§ **Do this**: Please copy the records verbatim from the line with "Collapse the Actor Parts tree node arrow" to the line with "point(612,421)", both included.

*** Record excerpts

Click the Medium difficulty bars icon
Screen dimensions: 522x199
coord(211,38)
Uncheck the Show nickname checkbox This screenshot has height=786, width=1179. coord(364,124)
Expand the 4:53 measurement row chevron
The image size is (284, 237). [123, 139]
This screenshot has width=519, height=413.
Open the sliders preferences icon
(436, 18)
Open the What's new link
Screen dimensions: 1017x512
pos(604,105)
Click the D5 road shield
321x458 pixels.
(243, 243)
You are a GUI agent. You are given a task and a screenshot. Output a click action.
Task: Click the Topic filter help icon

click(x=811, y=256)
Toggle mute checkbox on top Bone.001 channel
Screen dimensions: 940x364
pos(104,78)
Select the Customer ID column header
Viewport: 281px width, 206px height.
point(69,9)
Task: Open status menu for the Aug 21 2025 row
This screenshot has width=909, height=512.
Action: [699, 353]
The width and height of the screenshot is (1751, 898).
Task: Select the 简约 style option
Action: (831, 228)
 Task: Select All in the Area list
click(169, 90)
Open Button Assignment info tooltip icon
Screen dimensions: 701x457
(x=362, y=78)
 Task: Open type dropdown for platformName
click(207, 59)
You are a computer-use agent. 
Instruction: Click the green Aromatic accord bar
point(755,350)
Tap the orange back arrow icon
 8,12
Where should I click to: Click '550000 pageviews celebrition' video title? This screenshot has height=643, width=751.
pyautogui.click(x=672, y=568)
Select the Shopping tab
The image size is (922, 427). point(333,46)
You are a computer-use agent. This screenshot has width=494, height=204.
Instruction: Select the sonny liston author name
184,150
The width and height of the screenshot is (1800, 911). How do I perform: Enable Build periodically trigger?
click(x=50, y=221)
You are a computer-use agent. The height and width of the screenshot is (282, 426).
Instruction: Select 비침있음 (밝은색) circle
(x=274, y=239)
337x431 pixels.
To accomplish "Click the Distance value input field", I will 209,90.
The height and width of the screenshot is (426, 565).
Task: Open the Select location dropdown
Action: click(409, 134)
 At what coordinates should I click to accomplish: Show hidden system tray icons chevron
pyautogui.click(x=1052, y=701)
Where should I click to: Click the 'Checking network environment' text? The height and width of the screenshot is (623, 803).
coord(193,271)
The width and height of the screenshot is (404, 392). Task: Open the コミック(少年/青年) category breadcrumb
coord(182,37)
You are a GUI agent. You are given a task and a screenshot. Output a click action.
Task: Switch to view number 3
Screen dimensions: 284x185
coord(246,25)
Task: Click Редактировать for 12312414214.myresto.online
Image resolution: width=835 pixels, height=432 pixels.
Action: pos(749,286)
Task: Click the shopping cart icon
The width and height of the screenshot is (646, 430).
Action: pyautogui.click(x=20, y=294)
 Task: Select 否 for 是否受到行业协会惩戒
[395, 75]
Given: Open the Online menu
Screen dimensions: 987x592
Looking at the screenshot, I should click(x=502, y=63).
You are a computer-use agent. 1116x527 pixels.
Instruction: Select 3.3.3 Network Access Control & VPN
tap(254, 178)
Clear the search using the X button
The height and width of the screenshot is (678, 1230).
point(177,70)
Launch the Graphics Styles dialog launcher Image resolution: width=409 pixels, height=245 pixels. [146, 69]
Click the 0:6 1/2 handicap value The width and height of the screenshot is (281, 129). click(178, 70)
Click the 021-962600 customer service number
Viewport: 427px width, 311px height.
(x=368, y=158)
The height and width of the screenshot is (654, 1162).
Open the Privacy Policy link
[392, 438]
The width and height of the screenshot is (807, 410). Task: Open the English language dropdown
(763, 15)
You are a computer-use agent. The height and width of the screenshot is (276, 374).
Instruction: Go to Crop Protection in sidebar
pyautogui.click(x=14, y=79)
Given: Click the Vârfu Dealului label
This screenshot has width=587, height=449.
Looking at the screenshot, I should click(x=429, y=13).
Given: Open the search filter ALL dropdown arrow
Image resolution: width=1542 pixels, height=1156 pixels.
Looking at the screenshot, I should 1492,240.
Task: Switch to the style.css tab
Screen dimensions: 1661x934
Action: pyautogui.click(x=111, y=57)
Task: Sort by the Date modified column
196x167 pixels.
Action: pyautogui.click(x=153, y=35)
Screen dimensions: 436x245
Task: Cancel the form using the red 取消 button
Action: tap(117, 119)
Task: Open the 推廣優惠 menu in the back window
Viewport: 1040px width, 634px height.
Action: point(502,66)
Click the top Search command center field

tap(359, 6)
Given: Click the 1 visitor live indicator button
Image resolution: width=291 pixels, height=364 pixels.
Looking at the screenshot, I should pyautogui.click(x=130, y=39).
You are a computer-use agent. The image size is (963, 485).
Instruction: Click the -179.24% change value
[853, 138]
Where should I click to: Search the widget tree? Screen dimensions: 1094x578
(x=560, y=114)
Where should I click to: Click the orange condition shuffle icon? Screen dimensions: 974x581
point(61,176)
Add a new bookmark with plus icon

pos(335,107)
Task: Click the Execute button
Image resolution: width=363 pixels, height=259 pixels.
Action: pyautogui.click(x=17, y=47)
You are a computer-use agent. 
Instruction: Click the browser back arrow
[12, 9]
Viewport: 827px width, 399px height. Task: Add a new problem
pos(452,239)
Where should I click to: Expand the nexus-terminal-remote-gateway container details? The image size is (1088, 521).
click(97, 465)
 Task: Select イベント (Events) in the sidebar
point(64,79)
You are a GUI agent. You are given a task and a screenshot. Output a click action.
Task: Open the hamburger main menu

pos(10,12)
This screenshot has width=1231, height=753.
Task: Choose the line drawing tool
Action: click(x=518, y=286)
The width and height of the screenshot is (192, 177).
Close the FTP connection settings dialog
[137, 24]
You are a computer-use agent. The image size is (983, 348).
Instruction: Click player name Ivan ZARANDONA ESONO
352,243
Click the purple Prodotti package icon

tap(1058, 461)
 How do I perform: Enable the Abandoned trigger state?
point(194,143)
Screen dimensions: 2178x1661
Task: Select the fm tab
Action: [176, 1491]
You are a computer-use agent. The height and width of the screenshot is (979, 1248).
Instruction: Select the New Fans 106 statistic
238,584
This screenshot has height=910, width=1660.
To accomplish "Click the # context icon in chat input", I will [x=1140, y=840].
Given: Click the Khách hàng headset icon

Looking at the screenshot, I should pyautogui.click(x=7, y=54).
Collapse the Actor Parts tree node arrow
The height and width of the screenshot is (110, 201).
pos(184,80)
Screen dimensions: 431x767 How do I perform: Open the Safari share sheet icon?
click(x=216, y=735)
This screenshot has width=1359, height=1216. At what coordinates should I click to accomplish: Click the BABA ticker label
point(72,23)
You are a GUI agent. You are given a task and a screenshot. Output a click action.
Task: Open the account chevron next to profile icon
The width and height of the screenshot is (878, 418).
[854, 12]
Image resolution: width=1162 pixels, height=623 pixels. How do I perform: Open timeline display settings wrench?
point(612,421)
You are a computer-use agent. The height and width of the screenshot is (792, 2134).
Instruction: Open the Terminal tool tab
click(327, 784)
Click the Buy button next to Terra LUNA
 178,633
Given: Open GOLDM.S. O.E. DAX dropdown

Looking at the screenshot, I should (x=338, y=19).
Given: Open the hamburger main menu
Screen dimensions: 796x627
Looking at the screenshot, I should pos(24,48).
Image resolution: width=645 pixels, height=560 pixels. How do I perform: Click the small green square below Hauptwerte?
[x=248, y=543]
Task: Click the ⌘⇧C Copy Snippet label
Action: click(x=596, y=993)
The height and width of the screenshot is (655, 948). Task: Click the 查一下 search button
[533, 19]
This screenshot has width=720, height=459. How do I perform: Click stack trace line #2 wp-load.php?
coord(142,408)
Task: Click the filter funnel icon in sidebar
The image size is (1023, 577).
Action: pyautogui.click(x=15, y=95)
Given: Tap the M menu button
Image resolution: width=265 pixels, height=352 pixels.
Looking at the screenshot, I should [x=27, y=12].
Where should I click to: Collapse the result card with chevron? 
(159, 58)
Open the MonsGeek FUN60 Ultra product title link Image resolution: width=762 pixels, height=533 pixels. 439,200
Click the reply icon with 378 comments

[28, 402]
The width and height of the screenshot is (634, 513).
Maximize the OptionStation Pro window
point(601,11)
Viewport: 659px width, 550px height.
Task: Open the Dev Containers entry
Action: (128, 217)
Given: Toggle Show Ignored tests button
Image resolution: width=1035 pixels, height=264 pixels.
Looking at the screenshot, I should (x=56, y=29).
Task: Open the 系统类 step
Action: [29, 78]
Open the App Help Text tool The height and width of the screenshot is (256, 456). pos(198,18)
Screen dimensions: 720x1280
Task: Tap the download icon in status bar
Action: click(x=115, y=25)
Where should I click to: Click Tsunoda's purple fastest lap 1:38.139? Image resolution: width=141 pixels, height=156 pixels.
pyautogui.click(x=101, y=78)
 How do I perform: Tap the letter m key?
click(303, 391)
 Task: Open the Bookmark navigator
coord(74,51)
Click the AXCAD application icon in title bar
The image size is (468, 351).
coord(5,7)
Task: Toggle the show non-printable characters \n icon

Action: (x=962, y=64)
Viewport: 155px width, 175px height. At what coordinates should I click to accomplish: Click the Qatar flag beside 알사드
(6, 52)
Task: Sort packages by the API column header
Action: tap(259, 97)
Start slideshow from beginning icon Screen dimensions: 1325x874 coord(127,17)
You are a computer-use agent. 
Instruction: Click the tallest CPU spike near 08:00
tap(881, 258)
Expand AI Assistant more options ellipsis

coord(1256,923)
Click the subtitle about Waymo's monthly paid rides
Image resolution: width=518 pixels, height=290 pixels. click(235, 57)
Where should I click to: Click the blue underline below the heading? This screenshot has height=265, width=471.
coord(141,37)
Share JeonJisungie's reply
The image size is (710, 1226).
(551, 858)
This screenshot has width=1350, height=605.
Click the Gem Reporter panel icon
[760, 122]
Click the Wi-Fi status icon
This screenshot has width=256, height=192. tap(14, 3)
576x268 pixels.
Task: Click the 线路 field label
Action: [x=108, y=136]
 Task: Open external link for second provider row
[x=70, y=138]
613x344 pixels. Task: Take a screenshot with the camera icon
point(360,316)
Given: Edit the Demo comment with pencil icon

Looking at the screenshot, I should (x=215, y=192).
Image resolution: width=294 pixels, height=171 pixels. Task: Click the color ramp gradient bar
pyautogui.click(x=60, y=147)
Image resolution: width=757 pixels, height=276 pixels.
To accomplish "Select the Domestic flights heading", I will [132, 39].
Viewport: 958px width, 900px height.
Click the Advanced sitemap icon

******

§ **Solution**:
Collapse the Actor Parts tree node arrow
The height and width of the screenshot is (110, 201).
pos(184,80)
Screen dimensions: 431x767 How do I perform: Open the Safari share sheet icon?
click(x=216, y=735)
This screenshot has width=1359, height=1216. At what coordinates should I click to accomplish: Click the BABA ticker label
point(72,23)
You are a GUI agent. You are given a task and a screenshot. Output a click action.
Task: Open the account chevron next to profile icon
The width and height of the screenshot is (878, 418).
[854, 12]
Image resolution: width=1162 pixels, height=623 pixels. How do I perform: Open timeline display settings wrench?
point(612,421)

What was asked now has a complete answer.